The Luxembourg franc was fixed at €1 = 40.3399F on 1 January 1999. Euro coins and banknotes were introduced on 1 January 2002. Old  franc coins and notes lost their legal tender status on 28 February 2002.

Use of Belgian franc
Between 1944 and 2002, 1 Luxembourg franc was equal to 1 Belgian franc. Belgian francs were legal tender in Luxembourg, and Luxembourg francs were legal tender in Belgium. Nevertheless, payments in Luxembourg banknotes were commonly refused by shopkeepers in Belgium, either through ignorance or from fear that their other customers would refuse the banknotes (again, either through ignorance or from fear of being denied payment with it later), forcing them to go through the hassle of a trip to their bank to redeem the value of the banknote.

With a few early exceptions, the coins were identical in size, shape, and composition. Although they had distinct designs, the coins circulated in both Luxembourg and Belgium.

Coins
The first coins were issued in 1854, in denominations of , 5 and 10 centimes. In 1901, the bronze 5- and 10-centime pieces were replaced by cupro-nickel coins. In 1915–1916, zinc 5-, 10- and 25-centime coins were issued by the occupying German forces. After the First World War, iron coins were issued in the same denominations before cupronickel was reintroduced in 1924, along with nickel 1- and 2-franc coins. The franc coins bore the inscription "Bon Pour", implying that they were tokens "good for" 1 or 2 francs. Such inscriptions also appeared on contemporary French and Belgian coins.

In 1929, Luxembourg's first silver coins since the late 18th century were issued, 5 and 10 francs. Bronze 5, 10 (smaller than earlier issues) and 25 centimes and nickel 50 centimes were introduced in 1930. The last coins before World War II were cupronickel 25-centime and 1-franc pieces issued in 1938 and 1939.
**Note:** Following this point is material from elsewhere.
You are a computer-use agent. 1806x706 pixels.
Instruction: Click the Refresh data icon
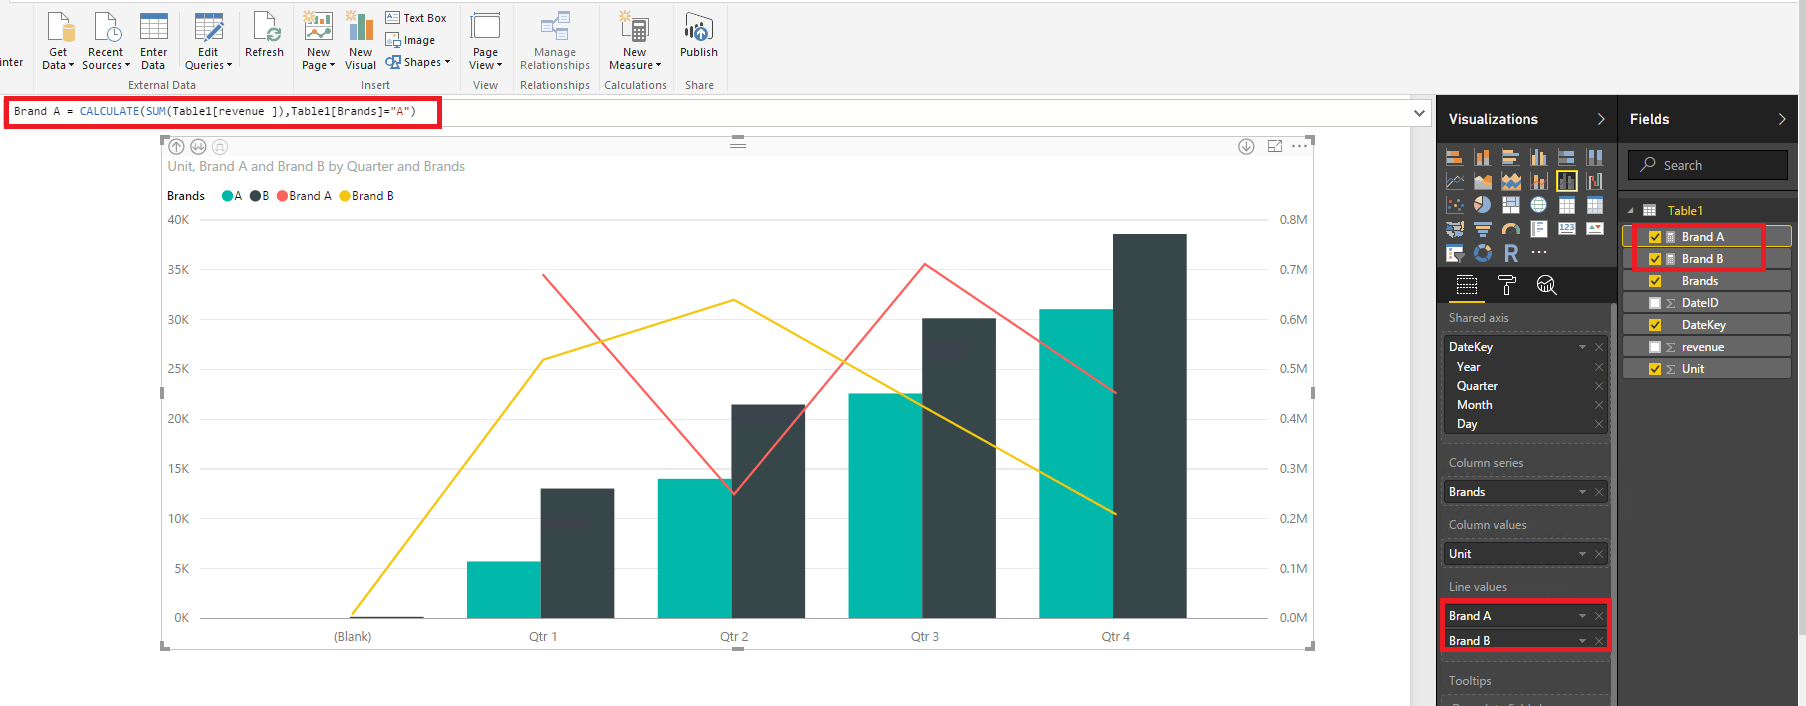[x=265, y=28]
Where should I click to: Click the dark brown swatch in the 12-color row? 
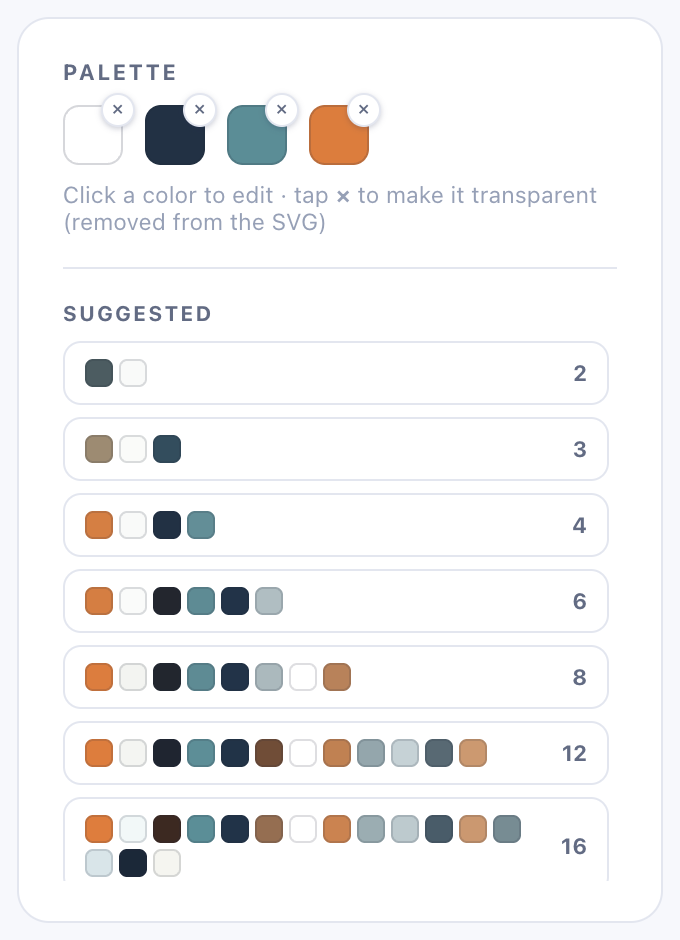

The first coins issued after the war were bronze 25-centime and cupro-nickel 1-franc coins introduced in 1946. These were followed by cupronickel 5-franc coins in 1949. In 1952, the size of the 1-franc (€0.02) coin was reduced to match that of the Belgian 1-franc coin introduced in 1950. From this time on, all new Luxembourg coins matched the sizes and compositions of their Belgian counterparts, although the 25-centime (€0.01) coin was not changed to match the Belgian counterpart introduced in 1964. In 1971, nickel 10-franc (€0.25) coins were introduced, followed by bronze 20-franc (€0.50) coins in 1980 and nickel 50-franc (€1.24) coins in 1987. The size and composition of the 1- and 5-franc coins were again altered in 1988 and 1986 respectively to match their Belgian counterparts.

A combination of being a small population and with Belgian coins so abundantly circulating in Luxembourg meant it was seldom necessary for Luxembourg to issue coinage on a year by year basis, especially in later years during design changes when large numbers of coins were minted in Brussels to supply the small country for many years at a time. As a result, some dates appear in mint sets only while many other dates saw no standard issue coins minted at all. Many earlier dates changed frequently with larger denominations often being single year designs.

Banknotes

Before the First World War, notes were issued by the International Bank in Luxembourg and the National Bank, denominated in Thaler, Mark and, occasionally, francs, with an exchange rate of 1 franc = 80 Pfennig (the relative gold standards would have implied a rate of 1 franc = 81 Pfennig) used on bi-currency notes.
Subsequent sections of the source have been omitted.